一种数据整合处理方法及装置,其中,该方法根据配置资产数据的内存字段信息和性能数据的内存字段信息,将资产文件、性能文件读取到内存中生成对应的资产表、性能表(S102),设置该资产数据和该性能数据的关键字段值,根据该关键字段值对该资产表和该性能表进行排序(S104),将已排序的该资产表为主对象进行循环,根据该资产数据的该关键字段值查询该性能表得到该资产数据的性能数据数组(S106),根据配置的性能字段的计算公式整合该资产数据的性能数组内的性能数据,获取该资产数据的整合后的性能字段值赋值该资产性能表(S108),解决了组网的资产数据和性能数据处理过程复杂,耗时时间长的问题,实现了高效处理同种资产数据的多个性能数据文件。

Description

数据整合处理方法及装置 技术领域
本发明涉及通信领域,具体而言,涉及一种数据整合处理方法及装置。
背景技术
随着分组传送网(Packet Transport Network,简称为PTN)网络应用规模越来越大,组网的资产和性能也越来越多;需求亦在不停的变更,需要增加或者删除文件、字段等。原有的性能处理方法,主要使用内存数据库的结构类查询语言(Structured Query Language,简称为SQL)语句进行处理,占用内存高,SQL语句编写复杂困难,以及维护比较麻烦,处理一个时间点耗时较长,无法满足日益增长的大数量性能处理需求。

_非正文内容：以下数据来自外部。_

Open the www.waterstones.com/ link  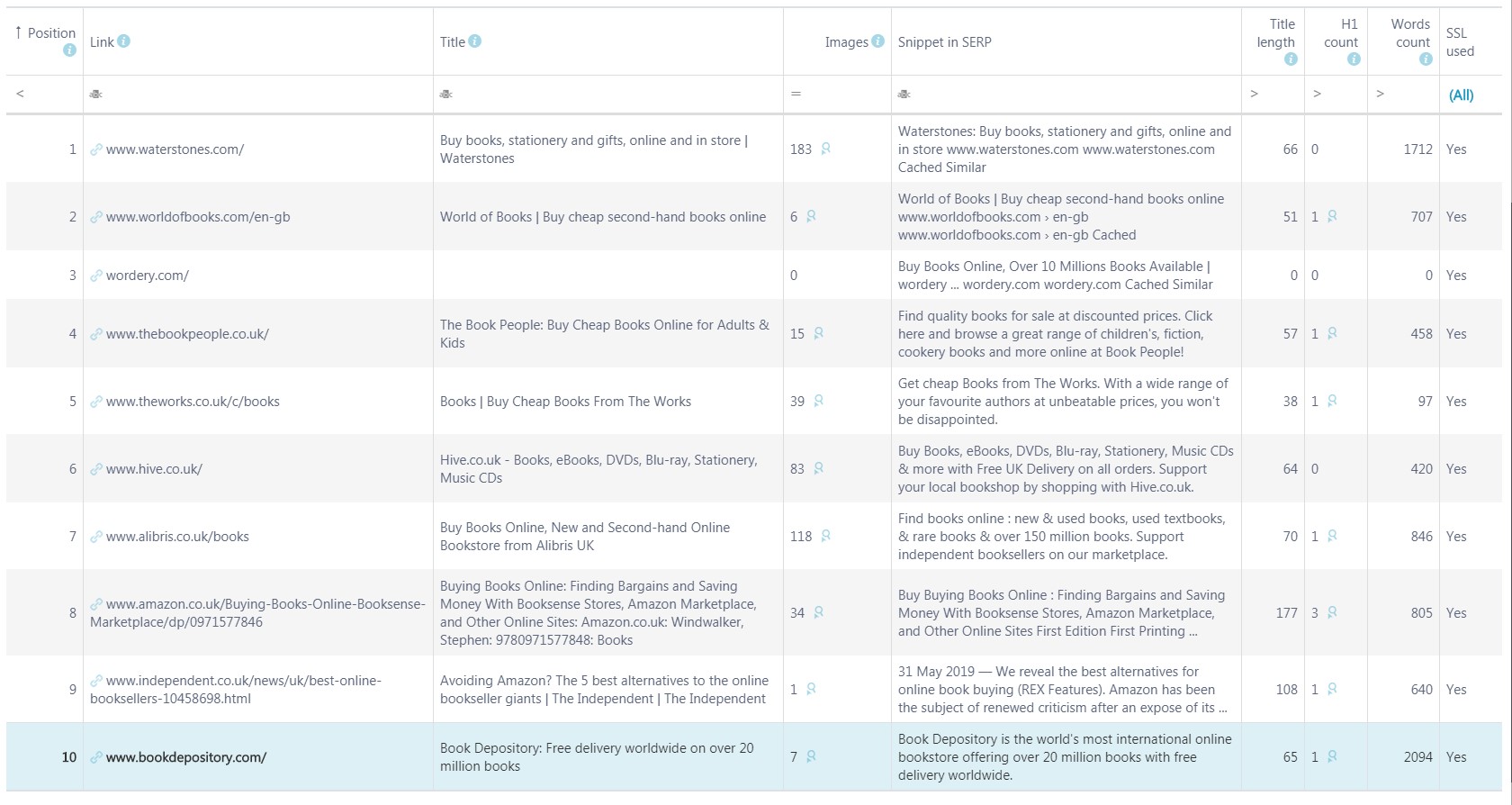(x=175, y=149)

针对相关技术中,组网的资产数据和性能数据处理过程复杂,耗时时间长的问题,目前还没有有效的解决技术方案。
发明内容
本发明提供了一种数据整合处理方法及装置,以至少解决相关技术中组网的资产数据和性能数据处理过程复杂,耗时时间长的问题。
根据本发明的一个实施例,提供了一种数据整合处理方法,包括:
根据配置资产数据的内存字段信息和性能数据的内存字段信息,将资产文件、性能文件读取到内存中生成对应的资产表、性能表;
设置所述资产数据和所述性能数据的关键字段值,根据所述关键字段值对所述资产表和所述性能表进行排序;
将已排序的所述资产表为主对象进行循环,根据所述资产数据的所述关键字段值查询所述性能表得到所述资产数据的性能数据数组;
根据配置的性能字段的计算公式整合所述资产数据的性能数组内的性能数据,获取所述资产数据的整合后的性能字段值赋值所述资产性能表。

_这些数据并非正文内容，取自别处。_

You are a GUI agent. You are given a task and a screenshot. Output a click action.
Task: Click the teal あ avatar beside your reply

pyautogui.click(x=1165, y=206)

在本发明的实施例中,设置所述资产数据和所述性能数据的关键字段值,根据所述关键字段值对所述资产表和所述性能表进行排序之后,还包括:
设置所述资产数据的过滤条件,在所述资产数据未满足所述过滤条件的情况下,根据所述资产数据的所述关键字段值查询所述性能表得到所述资产数据的性能数据。
在本发明的实施例中,所述根据配置的性能字段的计算公式整合所述资产数据的性能数 组内的性能数据,获取所述资产数据的整合后的性能字段值赋值所述资产性能表包括:
在所述资产数据只有一条所述性能数据,对所述资产数据的性能数据赋值所述资产性能表,在所述资产数据有多条性能数据的情况下,根据配置的字段类型、公式对所述性能数据进行计算,将计算后所述资产数据的性能数据赋值所述资产性能表。

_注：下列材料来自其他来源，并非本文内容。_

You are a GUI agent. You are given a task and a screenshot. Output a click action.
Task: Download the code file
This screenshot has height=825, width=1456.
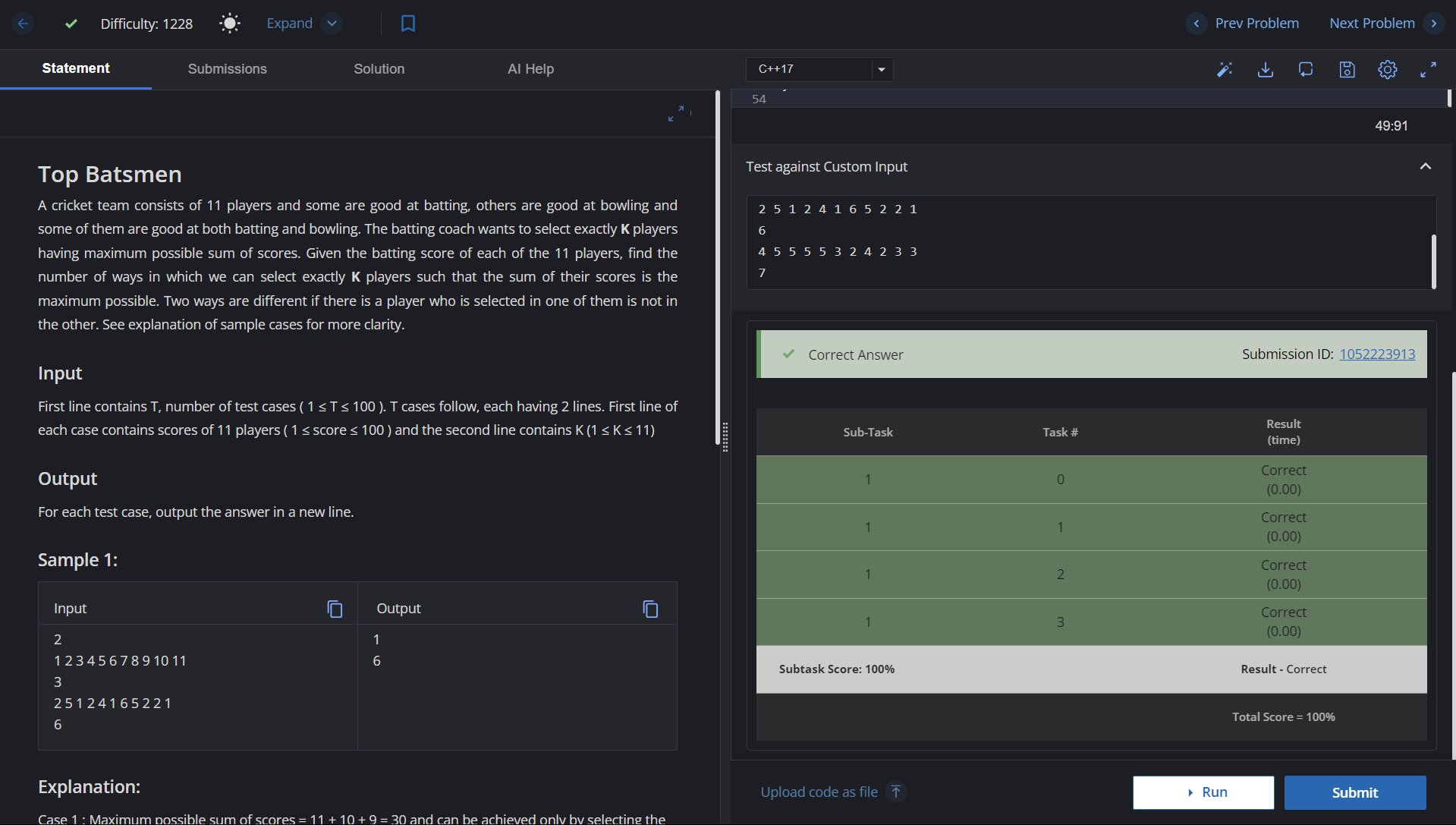(1265, 70)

在本发明的实施例中,根据配置的字段类型、公式对所述性能数据进行计算包括:
根据配置的字段类型、公式,通过迭代的计算方式对所述性能数据进行计算。
在本发明的实施例中,根据所述资产数据的所述关键字段值查询所述性能表得到所述资产数据的性能数据数组包括:
获取所述性能表的位置标识,比较所述资产数据的所述关键字段值与所述性能表的所述位置标识的关键字段值,在所述资产数据的所述关键字段值等于所述性能表的所述位置标识的关键字段值情况下,获取所述位置标识的性能数据,添加到所述性能数据数组。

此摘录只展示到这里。